A classification framework for digital twins, shadows, and models in autonomous ship navigation

In recent years, the maritime industry is undergoing a transformative shift toward autonomy, driven by advancements in sensor technology, simulation tools, and real-time data processing. Central to this evolution is the concept of the Ship Digital Twin (SDT), a virtual replica of a physical vessel that enables real-time monitoring, simulation, and autonomous decision-making. Despite its increasing significance in academic and industrial discourse, the term “digital twin” is often misapplied to simpler models lacking bidirectional data exchange or standalone functioning ability. This paper addresses the ambiguity by systematically defining and distinguishing between three foundational concepts in maritime digitalization: digital models, digital shadows, and digital twins, each with two progressive levels of development. Through a detailed exploration of kinematic modeling, sensor fusion, control architectures, and AI/ML integration, the study introduces a six-degree framework for evaluating digitalization in ship navigation.

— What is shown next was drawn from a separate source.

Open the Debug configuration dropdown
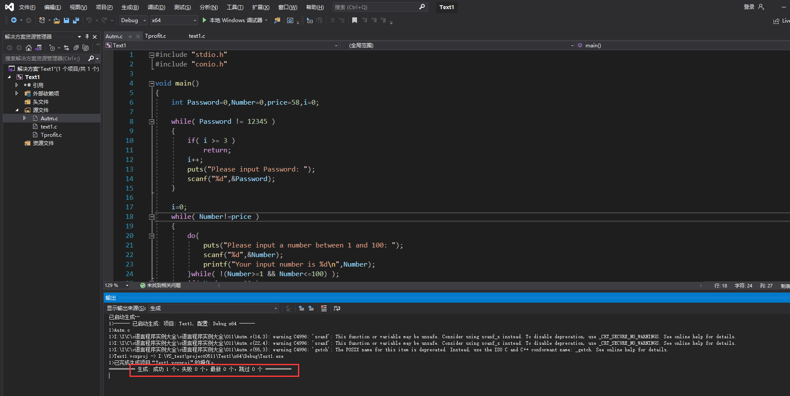This screenshot has width=790, height=396. [144, 20]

The framework highlights the essential role of high-fidelity models and real-time interaction in the path to full ship autonomy. By reviewing recent literature through this perspective, the paper identifies common misclassifications and emphasizes the technological requirements for ship digital twin systems. This work offers a classification system that highlights precise communication between the physical and the virtual ship enabling structured development of autonomous maritime technologies.